WNGT-CD, virtual channel 34 (UHF digital channel 23), is a low-power, Class A Decades-affiliated television station licensed to both Smithfield and Selma, North Carolina, United States and serving the Triangle region (Raleigh–Durham–Chapel Hill–Fayetteville). Locally owned by Capitol Broadcasting Company, it is a sister station to Capitol's duopoly of NBC affiliate and company flagship WRAL-TV (channel 5) and Fox affiliate WRAZ (channel 50), both licensed to Raleigh. The stations share studios at Capitol Broadcasting headquarters on Western Boulevard in Raleigh, while WNGT-CD's transmitter is located atop WRAL-TV's former analog tower, on TV Tower Road in Auburn, North Carolina. Prior to 2021, the station transmitted from South Pollock Street (US 301) in Selma, near the Selma Memorial Cemetery.

On September 11, 2020, Waters & Brock Communications reached a deal to sell then-WARZ-CD to Capitol Broadcasting for use as an ATSC 3.0 NextGen TV multiplex for its Raleigh television stations.
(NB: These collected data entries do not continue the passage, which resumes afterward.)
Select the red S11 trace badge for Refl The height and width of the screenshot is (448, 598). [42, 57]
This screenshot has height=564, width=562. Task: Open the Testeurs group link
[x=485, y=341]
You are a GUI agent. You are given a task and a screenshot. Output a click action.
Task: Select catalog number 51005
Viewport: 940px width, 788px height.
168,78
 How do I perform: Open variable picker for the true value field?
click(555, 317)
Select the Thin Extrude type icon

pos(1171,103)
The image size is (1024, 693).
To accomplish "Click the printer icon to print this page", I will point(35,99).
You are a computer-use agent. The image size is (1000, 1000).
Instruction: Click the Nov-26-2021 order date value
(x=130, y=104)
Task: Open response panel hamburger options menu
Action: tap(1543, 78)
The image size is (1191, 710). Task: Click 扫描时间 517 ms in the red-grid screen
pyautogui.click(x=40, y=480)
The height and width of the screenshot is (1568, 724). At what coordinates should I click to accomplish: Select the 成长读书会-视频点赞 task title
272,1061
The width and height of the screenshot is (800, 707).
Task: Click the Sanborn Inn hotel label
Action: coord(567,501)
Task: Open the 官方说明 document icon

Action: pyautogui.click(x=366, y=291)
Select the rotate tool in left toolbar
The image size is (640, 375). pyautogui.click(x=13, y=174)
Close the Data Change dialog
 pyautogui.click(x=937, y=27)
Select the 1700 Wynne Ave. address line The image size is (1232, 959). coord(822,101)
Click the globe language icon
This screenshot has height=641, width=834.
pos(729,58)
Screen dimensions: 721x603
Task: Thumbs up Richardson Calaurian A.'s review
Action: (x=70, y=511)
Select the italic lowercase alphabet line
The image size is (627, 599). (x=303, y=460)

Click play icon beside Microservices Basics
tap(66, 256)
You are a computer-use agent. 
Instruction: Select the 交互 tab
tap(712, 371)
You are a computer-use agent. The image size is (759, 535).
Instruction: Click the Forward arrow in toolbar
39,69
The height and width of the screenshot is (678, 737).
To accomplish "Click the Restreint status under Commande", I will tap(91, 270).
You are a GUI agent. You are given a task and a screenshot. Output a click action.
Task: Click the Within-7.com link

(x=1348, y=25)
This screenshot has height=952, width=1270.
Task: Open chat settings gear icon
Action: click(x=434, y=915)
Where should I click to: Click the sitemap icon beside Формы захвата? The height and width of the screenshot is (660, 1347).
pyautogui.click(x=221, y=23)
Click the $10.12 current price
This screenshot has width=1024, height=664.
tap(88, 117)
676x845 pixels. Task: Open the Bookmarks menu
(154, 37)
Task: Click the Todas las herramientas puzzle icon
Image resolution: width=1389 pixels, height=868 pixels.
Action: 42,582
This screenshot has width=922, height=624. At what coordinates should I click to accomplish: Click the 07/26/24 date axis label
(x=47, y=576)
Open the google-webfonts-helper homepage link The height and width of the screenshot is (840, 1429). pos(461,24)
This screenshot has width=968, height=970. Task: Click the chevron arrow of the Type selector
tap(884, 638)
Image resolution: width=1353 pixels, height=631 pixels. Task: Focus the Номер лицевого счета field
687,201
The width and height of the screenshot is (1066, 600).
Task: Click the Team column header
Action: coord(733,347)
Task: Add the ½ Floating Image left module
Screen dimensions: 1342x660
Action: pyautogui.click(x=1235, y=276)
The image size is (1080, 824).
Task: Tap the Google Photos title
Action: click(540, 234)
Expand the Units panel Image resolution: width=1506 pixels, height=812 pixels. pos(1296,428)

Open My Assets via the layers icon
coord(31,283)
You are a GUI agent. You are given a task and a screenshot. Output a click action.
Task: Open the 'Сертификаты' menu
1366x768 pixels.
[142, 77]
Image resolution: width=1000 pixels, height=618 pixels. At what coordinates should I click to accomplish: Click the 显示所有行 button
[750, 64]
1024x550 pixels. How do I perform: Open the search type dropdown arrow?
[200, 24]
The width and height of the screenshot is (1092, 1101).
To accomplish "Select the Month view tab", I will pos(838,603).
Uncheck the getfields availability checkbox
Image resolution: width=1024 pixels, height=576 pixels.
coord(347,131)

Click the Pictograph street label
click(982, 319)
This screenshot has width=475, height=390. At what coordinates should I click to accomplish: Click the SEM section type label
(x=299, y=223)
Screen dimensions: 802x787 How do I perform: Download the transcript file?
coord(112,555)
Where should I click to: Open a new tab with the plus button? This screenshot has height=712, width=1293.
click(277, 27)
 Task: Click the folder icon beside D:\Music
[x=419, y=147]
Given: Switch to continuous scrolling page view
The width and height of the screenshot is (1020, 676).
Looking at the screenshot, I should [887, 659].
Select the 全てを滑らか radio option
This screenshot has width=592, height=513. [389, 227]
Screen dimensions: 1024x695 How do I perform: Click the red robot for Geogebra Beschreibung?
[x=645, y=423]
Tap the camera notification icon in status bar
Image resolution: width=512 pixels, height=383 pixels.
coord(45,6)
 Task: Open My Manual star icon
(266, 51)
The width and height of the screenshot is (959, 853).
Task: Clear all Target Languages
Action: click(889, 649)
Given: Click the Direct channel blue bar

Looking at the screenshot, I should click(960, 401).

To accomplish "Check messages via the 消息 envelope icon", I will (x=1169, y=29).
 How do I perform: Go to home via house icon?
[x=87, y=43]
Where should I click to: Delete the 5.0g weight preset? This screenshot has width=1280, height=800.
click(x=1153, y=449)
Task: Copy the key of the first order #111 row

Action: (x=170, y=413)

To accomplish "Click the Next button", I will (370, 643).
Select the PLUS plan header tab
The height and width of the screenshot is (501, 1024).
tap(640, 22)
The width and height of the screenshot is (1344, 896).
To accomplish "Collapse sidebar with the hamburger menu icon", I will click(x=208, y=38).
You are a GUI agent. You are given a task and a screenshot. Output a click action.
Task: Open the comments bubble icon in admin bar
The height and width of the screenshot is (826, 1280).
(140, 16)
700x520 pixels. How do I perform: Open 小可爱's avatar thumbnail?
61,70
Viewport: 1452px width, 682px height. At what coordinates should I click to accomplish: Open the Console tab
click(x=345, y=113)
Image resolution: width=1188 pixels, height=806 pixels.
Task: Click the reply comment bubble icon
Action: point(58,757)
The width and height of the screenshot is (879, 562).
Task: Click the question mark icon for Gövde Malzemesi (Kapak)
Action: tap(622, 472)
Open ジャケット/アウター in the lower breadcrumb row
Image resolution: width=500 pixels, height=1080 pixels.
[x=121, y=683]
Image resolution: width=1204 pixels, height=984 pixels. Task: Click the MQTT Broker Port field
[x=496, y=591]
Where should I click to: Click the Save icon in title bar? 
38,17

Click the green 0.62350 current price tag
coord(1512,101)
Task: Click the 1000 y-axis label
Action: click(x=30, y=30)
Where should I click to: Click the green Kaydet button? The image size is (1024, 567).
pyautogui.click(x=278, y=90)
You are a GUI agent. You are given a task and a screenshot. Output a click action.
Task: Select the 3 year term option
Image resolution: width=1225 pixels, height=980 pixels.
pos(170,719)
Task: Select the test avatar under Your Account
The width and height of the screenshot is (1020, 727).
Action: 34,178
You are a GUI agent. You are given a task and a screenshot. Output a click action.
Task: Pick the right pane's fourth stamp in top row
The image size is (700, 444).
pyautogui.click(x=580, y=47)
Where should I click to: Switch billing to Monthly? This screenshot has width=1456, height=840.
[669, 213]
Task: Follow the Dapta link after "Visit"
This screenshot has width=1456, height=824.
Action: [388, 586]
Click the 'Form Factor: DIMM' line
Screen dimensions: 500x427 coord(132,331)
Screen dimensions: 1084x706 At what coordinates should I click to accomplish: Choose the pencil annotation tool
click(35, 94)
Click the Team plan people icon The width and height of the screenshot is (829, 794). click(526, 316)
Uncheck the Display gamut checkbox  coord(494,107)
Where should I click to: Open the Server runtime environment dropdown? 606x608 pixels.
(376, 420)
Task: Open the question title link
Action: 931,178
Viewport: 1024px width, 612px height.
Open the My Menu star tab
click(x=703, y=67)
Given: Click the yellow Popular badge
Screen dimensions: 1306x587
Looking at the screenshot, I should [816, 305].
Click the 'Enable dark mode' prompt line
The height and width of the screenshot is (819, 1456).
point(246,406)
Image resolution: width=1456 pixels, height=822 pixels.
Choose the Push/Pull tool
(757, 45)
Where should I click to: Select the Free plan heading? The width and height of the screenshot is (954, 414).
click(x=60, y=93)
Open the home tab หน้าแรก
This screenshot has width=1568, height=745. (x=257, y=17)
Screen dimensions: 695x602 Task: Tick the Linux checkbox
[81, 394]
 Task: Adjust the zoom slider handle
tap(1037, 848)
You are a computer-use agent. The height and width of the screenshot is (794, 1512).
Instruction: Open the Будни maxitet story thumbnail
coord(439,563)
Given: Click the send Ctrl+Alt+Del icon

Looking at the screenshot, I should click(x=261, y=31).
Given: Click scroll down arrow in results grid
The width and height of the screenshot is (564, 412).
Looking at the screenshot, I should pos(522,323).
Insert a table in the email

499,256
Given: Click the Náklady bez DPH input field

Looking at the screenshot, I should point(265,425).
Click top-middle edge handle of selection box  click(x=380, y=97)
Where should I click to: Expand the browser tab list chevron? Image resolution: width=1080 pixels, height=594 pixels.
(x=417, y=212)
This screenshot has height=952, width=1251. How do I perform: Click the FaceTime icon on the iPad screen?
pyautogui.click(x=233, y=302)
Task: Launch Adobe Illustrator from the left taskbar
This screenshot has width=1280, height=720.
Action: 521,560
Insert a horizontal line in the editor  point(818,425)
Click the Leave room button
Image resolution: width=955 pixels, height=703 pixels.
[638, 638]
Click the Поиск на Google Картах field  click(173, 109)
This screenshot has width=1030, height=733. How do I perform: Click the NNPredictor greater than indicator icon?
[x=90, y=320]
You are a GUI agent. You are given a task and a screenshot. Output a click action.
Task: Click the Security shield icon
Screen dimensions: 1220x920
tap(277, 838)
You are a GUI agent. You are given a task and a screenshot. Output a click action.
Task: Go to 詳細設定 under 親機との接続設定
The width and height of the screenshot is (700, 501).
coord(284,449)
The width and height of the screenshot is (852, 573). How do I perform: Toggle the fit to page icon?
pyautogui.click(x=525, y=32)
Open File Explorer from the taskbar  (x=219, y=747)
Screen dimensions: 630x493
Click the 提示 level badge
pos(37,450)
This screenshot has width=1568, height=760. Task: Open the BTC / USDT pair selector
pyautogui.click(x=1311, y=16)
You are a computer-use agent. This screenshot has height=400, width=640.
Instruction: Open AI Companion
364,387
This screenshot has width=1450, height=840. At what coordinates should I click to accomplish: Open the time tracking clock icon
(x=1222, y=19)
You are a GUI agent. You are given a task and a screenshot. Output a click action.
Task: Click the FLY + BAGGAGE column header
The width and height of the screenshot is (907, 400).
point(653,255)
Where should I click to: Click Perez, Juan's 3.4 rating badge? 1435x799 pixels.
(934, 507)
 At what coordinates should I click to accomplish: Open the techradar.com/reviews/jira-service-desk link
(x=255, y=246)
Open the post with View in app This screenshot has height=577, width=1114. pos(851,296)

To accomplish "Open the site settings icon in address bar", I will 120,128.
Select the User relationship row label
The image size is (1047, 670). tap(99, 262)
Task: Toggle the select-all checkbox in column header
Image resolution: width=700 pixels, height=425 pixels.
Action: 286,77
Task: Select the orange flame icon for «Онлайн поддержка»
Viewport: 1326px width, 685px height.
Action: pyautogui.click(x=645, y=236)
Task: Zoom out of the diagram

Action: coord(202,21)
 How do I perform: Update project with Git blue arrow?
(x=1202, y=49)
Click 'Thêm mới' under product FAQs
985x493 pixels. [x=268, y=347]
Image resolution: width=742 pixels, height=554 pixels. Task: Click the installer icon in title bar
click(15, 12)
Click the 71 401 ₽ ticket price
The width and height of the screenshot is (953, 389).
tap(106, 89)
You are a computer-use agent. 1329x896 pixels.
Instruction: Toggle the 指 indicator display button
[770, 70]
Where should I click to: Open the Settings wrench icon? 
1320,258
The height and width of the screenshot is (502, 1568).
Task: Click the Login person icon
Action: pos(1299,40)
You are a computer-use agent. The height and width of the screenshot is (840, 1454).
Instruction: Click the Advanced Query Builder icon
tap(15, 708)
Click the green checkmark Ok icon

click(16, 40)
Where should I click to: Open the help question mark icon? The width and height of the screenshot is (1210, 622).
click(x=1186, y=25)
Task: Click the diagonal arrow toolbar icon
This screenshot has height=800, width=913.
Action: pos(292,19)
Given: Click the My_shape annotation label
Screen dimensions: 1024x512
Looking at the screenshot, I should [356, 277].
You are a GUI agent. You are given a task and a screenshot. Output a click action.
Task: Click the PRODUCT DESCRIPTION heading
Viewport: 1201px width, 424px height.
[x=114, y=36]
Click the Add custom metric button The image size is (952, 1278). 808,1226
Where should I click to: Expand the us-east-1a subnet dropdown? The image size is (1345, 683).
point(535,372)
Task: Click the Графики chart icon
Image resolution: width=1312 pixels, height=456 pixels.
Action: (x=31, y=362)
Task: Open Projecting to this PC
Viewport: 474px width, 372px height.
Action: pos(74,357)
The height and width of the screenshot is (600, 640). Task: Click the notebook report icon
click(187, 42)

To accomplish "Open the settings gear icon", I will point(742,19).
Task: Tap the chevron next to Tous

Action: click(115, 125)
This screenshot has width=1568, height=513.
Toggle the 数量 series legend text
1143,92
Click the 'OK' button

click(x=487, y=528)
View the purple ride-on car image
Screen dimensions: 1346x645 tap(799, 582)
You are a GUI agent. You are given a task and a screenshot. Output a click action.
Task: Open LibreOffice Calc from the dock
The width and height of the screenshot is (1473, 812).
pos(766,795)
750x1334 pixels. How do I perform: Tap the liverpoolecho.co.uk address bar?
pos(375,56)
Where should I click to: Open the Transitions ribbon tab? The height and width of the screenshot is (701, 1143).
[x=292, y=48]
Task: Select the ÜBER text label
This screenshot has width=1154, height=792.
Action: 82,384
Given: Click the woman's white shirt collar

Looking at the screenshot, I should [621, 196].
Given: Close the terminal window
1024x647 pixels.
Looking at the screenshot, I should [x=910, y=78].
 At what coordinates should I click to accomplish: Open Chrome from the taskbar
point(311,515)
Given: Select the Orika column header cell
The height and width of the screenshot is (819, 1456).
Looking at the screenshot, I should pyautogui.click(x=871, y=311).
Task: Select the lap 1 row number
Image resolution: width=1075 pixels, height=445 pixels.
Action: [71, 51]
While WNGT-CD's signal is used to multiplex ATSC 3.0 transmissions, its original programming is now aired via a subchannel of WRAL-TV that displays as virtual channel 34.1.

On October 21, 2021, the station's call letters were changed to WNGT-CD.

Technical information

Subchannel

ATSC 3.0 lighthouse
WNGT-CD's ATSC 3.0 multiplex carries its main programming and those of its sister Capitol stations and PBS member station WUNC-TV.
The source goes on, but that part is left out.